What is a Defect in Manufacturing?
A defect in manufacturing is one that the manufacturer did not intend. Technically, a product "contains a manufacturing defect when the product departs from its intended design even though all possible care was exercised in the preparation and marketing of the product."
This means that it does not matter how careful the manufacturer was when designing products, choosing materials, creating the assembly line, and issuing quality assurance guidelines. If a poorly manufactured product left the factory and the caused injury when used for any of its intended purposes due to the defect in manufacturing, the manufacturer has to pay for any injuries. This is an example of the legal principle known as "strict liability."
Challenges in Proving Manufacturing Defects
It can be difficult to prove that there was ever a manufacturing defect. To illustrate this, consider an example. Suppose a car's braking system does not work properly and causes a plaintiff to have an accident. Even though the manufacturer of the car did not intend for the brakes to malfunction, and even though the manufacturer was not negligent in the design of the brakes, the strict liability doctrine in products liability law could render the manufacturer liable.

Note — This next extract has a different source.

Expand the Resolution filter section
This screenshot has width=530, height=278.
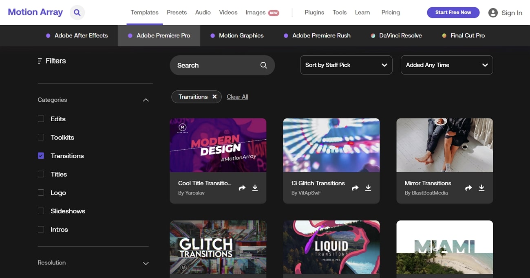(146, 263)
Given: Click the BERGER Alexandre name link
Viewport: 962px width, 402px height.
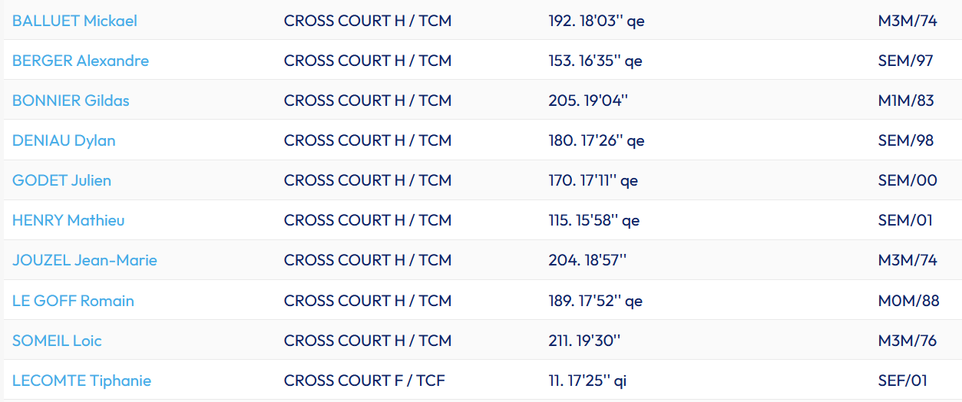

However, a plaintiff may have difficulty proving that a product caused the plaintiff's injuries. For example, even if a car had some defect in the braking system, the driver's poor reaction to driving conditions may have been the actual cause of an accident. A car may be so heavily damaged in an accident, for instance, that it is impossible to prove what caused the accident to occur.
In some instances, a plaintiff can rely on the "malfunction doctrine" to prove causation. Under this doctrine, if the circumstances of an accident indicate that a defect caused the accident, and the plaintiff can produce evidence that removes other possible causes, then the plaintiff can prove causation even if the product is damaged or destroyed. This doctrine is similar in application to res ipsa loquitur in the law of negligence.
In other words, the plaintiff can attempt to show that the very fact that he was in an accident proves that there was some defect in the brakes. If the brakes were properly designed, and there were no other external factors that could have caused the accident, then there must have been a defect in manufacturing.